Dungeons & Dragons Game - 1991

 Move forward a year or two and the game companies have seen an opportunity; Heroquest and Space Crusade where huge sellers so why not take a slice of that pie. Father Christmas brought two fantasy delights; Key for the Kingdom and Dungeons and Dragons. At first I just couldn’t get into D&D and neither could my friends. We thought it was going to be just like Heroquest but one player had to describe what was happening rather than use the board, it was more like a free-form Fighting Fantasy book. None of us really got it so we carried on playing Heroquest and Key to the Kingdom.

But I persevered; I saw a speck of awesomeness and tried to find more. I pushed my friends, I bought some pre-written adventures and eventually it clicked. Not only did it click but we carried on playing for 7 years until I left home to go to University. It should be pointed out that this was D&D and not AD&D 2nd edition. TSR made a cut down version and it’s this basic edition we played based around the almighty Rules Cyclopedia.

I often looked into AD&D, knowing that this was the more popular version but I couldn’t convince my players it was worth the move. It was my game and so I was the Dungeon Master and therefore spent hours converting many of the adventures in Dungeon magazine into the lower system. I loved the world creation aspect of the game, it allowed me to use my imagination to make settings, characters and events and it was this tapping into my imagination that puts D&D as one the biggest games in my life. I played AD&D in university and its sprawling rules and never ending expansion never felt as tight as standard D&D, the simpler rules gave more scope for fun and inventiveness in my opinion.


Space Marine 2nd Edition - 1992


My first step into the world of Game Workshop’s battle games was with the second edition of Space Marine, often referred to as Epic. I collected a little Eldar army and my friends would play often.

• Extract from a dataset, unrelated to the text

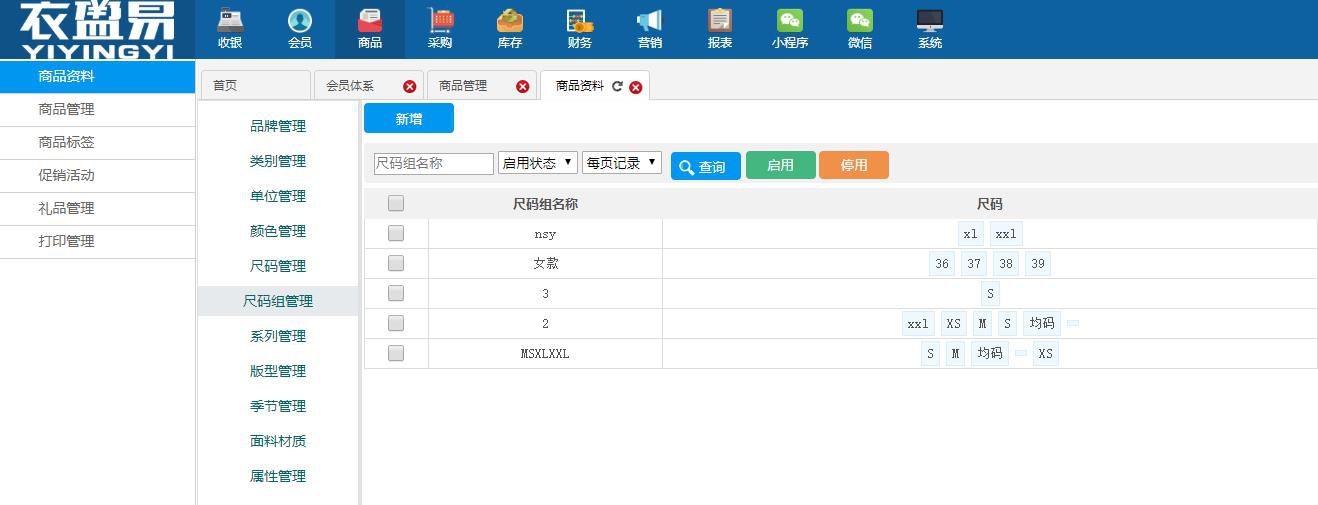Check the box for row nsy
The image size is (1318, 505).
396,234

Looking back there was a lot to love about this game, the huge scale of it and the balanced method of victory points. It’s also a game that flowed well; the turn structure was such that it never felt like the relentless onslaught of Warhammer games. In the end my lack of funds spoilt Epic for me. Troops were very affordable because Games Workshop released them in low priced plastic boxed sets. Vehicles, and most importantly titans, came in metal so where a lot more expensive. This meant that my huge Eldar army only included 3 metal models; a phantom titan and two prism cannons which couldn’t hold their own against a company of whirlwinds. This also made the game incredibly fiddly; tons of troops in epic scale can make for a slow game. On the plus side the small scale and lack of detail meant that this was the only game I owned a fully painted army for.

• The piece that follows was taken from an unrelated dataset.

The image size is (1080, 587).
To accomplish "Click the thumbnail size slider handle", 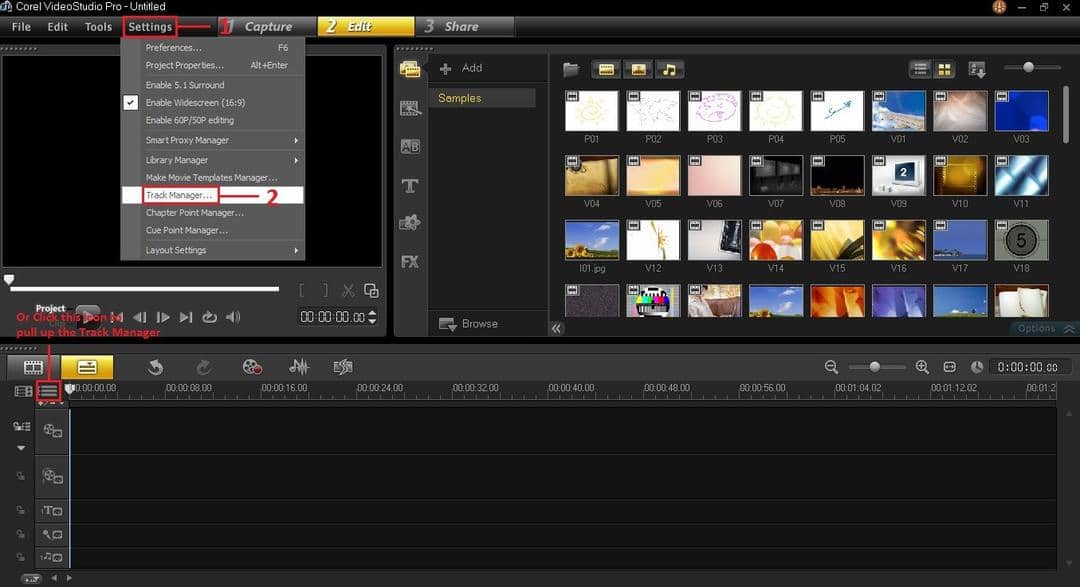I will [1030, 68].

Warhammer 40000 2nd Edition - 1993


The following year GW released a new version of Warhammer. I played this but it never really clicked for me. I never owned a single Warhammer miniature, partly because of the cost and partly because a friend had an undead army that he hardly ever used. In contrast I bought Warhammer 40000 the week it came out. It was definitely the game I enjoyed to play the most, mostly against my friend’s Ultramarine army.

It’s the point when I got the most captivated by a single system. I was painting miniatures, reading up fluff, creating scenery and carefully planning my next purchase. Just like D&D before it tapped into a part of my imagination Even during my teenage years I could see the flaws in 40k and looking back I do wonder how I put up with them. I’d gone off playing Warhammer Fantasy with my friends because it turned into a wizard battle, where rank and file troops meant nothing and with the new 40k being based on the same system the same problems crept in. My major issue was that an army had to have a minimum of 25% troop choices. This basically meant that every player did exactly that 25% points of troops and the rest made from heroes and vehicles. It never made any sense to me. I could never face against an army that could field terminators and devastators as their basic troops, when I was left with Eldar guardians equipped with lasguns. Also take into account that since I played Eldar who could only field a high level psyker or a giant flaming monster as their commander (this is before the invention of autarchs), this lead to an arms race as my opponent tried to field an equally high level psykers or a hero capable of going toe to toes with an Avatar.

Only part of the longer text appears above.